08/09/06 AP Blog: Clinton Campaigns Under Shadow

NYTimes
Admiration, Thy Name Is Spitzer
By CLYDE HABERMAN
Published: August 22, 2006
Listening to the Democratic candidates for attorney general in their debate the other night was enough to make one wonder why Eliot Spitzer is running for a position as lowly as governor. To hear the four of them talk about Mr. Spitzer, who holds the job they all want, he might as well skip the preliminaries and shoot for canonization.

Sure, he has some flaws, the candidates allowed. But over all, they referred to Mr. Spitzer in reverential tones of the sort that the pope might expect from L’Osservatore Romano.

Mark Green said that as New York City’s consumer affairs commissioner, “I sued hundreds of businesses for fraud — like Eliot Spitzer.”

Sean Patrick Maloney said, “Eliot’s been a terrific attorney general.”

Charlie King said, “You’re going to hear a lot of comparisons between all of us with Eliot Spitzer. I have the most like Eliot Spitzer.” The syntax may have been inelegant, but the veneration was clear.

Andrew M. Cuomo said: “To me, Eliot Spitzer’s legacy is: deliver results. Don’t just talk about the problem. Solve the problem.” Mr. Cuomo’s television commercial, by the way, lingers on an image of him standing side by side with Mr. Spitzer.

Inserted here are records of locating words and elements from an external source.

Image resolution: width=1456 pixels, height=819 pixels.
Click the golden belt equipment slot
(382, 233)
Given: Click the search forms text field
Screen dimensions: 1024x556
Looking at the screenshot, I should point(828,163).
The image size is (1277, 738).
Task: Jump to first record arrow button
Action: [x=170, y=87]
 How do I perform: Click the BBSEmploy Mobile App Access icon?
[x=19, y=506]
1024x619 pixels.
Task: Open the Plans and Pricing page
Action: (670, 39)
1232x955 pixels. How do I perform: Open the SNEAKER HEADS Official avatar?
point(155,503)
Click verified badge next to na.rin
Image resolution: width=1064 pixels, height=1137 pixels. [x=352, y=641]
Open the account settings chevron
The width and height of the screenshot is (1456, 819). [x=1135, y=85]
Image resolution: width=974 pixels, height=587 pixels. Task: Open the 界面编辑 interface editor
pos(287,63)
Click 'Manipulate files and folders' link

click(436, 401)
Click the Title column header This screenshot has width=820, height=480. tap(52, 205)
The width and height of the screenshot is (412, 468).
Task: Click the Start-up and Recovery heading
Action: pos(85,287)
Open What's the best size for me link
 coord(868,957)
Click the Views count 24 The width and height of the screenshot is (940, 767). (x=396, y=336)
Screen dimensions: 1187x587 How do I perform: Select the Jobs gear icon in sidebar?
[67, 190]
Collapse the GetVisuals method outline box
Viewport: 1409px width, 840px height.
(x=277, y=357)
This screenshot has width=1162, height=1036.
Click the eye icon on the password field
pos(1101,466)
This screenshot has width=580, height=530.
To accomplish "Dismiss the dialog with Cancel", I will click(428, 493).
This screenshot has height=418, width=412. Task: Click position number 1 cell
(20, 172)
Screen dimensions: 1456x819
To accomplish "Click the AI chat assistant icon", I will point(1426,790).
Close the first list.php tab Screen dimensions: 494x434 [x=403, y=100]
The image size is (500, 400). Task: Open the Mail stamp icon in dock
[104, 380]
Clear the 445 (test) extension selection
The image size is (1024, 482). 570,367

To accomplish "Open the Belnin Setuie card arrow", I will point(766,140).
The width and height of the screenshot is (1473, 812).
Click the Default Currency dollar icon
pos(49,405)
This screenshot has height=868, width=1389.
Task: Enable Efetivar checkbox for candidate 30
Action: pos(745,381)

Even Jeanine F. Pirro, the Republican candidate in this race, has been unsparing with hosannas for the Democratic attorney general. What New Yorkers want, she said last week, is someone “who has the skill set of Eliot Spitzer.”

Along with all this adoration, most news coverage suggests that Mr. Spitzer’s true title should be governor-in-waiting. Often, he is the only candidate for the job whose opinions on a given issue are recorded in print or on air.

This, on one level, is understandable. Opinion polls show him ahead by 50 or 60 percentage points, whether matched against his opponent in the Democratic primary, Thomas R. Suozzi, or the Republican candidate, John Faso. New Yorkers have seen few leads that huge since Secretariat won the 1973 Belmont Stakes by 31 lengths.

Still, there is a little thing called fairness.

Mr. Green criticizes news organizations for fixing on poll numbers and the size of campaign accounts at the expense of what the candidates have to say. While one of Mr. Green’s talents is to sound petulant when he makes such statements, he has a point.

The phenomenon that he describes is acute in a year like this, when all statewide races except the one for attorney general are about as competitive as the Yankees’ blowout of the Red Sox over the weekend. How candidates are supposed to get access to voters in this environment is no small question.

TAKE Jonathan Tasini.

What? You never heard of him? Can’t blame you. Some may even believe that his first name is Little-known, given that he is sometimes referred to as Little-known Jonathan Tasini.

He is a labor organizer and writer who is running in the Democratic primary as an antiwar challenger to Senator Hillary Rodham Clinton. His chances of victory would seem to hover somewhere between nil and zilch. Even so, whatever the strengths or weaknesses of his ideas, he is a legitimate candidate who qualified for the Sept. 12 primary ballot.

Mrs. Clinton, however, has not deigned to debate him. Nor has NY1 News, a dominant force in New York election campaigns, deemed him worthy to be included in the debates that it sponsors. Its rules require a candidate to have raised at least $500,000 to merit an invitation. Mr. Tasini doesn’t come close.

His supporters accuse NY1 of redlining their man. In response, the station’s general manager, Steve Paulus, says that $500,000 is not an insurmountable sum and that a dollar cutoff is needed to determine which candidates deserve to be taken seriously. NY1 hardly ignores Mr. Tasini in its news reports, Mr. Paulus says, and besides, the real issue is Mrs. Clinton and her unwillingness thus far to expose herself to a debate.

Point taken. Nonetheless, you have to wonder if we have formally reached the stage where the relative worthiness of political candidates is decided not by the content of their ideas but rather the bulk of their wallets. What does this say about our political life?

Maybe Governor Spitzer has the answer.

Oops! Sorry about that. He’s not the governor, is he? Almost forgot.